Patryk Dudek okazał się najlepszym zawodnikiem Falubazu w rozegranych dziś w Gdańsku Indywidualnych Międzynarodowych Mistrzostwach Ekstraligi. DuZers wygrał fazę zasadniczą turnieju, ale w finale przyjechał na ostatnim miejscu.
W fazie zasadniczej turnieju Patryk imponował startami oraz prędkością na dystansie. Jedyne punkty stracił w swoim piątym starcie, kiedy to startował z najmniej korzystnego pola. Z dorobkiem 13 punktów DuZers był pierwszy i bezpośrednio awansował do biegu finałowego. W nim nasz zawodnik miał dużego pecha.
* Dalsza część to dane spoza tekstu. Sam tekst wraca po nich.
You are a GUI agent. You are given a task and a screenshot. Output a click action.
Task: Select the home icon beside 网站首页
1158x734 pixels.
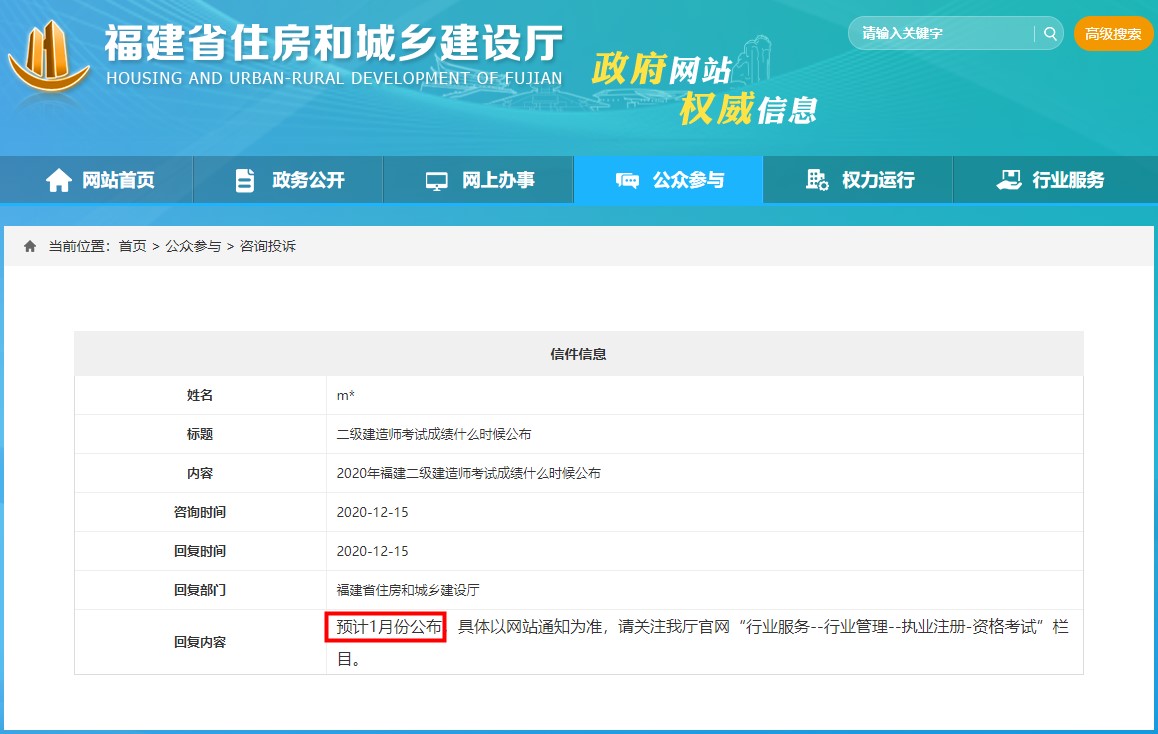point(57,179)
Przy pierwszej próbie startu sędzia zawodów zdecydował się przerwać bieg i dać Patrykowi ostrzeżenie za utrudnianie startu. Telewizyjne powtórki pokazały, że była to błędna decyzja. Przy drugim podejściu do finałowego biegu Dudek nie powtórzył tak dobrego startu i po źle rozegranym pierwszym łuku jechał ostatni, nie nawiązując walki z pozostałymi zawodnikami.
Na półfinałach występ w Gdańsku zakończył Jason Doyle. Australijczyk w fazie zasadniczej uzbierał dziewięć punktów i musiał wystartować w dodatkowym biegu o awans do finału. Pomimo dobrego startu Doyle musiał uznać wyższość Kacpra Woryny, który już na pierwszym okrążeniu wyprzedził naszego zawodnika.
Tylko cztery punkty zapisał na swoim koncie Piotr Protasiewicz, ubiegłoroczny zdobywca trzeciego miejsca w PGE IMME. Dziś na torze w Gdańsku PePe nie mógł znaleźć odpowiedniej prędkości i w efekcie nie liczył się w walce o zwycięstwo. Piotr i tak może mówić o sporym szczęściu. W trzecim swoim biegu Protasiewicz atakował prowadzącego Doyla i zahaczył motocyklem o dmuchaną bandę. W efekcie przeleciał przez kierownicę i niebezpiecznie upadł na tor. Na szczęście Piotr szybko się podniósł i do parku maszyn wrócił o własnych siłach.
Zupełnie nieudany występ zaliczył natomiast Jarosław Hampel. W pięciu startach nie zdobył on żadnego punktu, a na dystansie był bardzo wolny. Nie pomagały mu nawet wygrane starty, po których mijali go szybko rywale.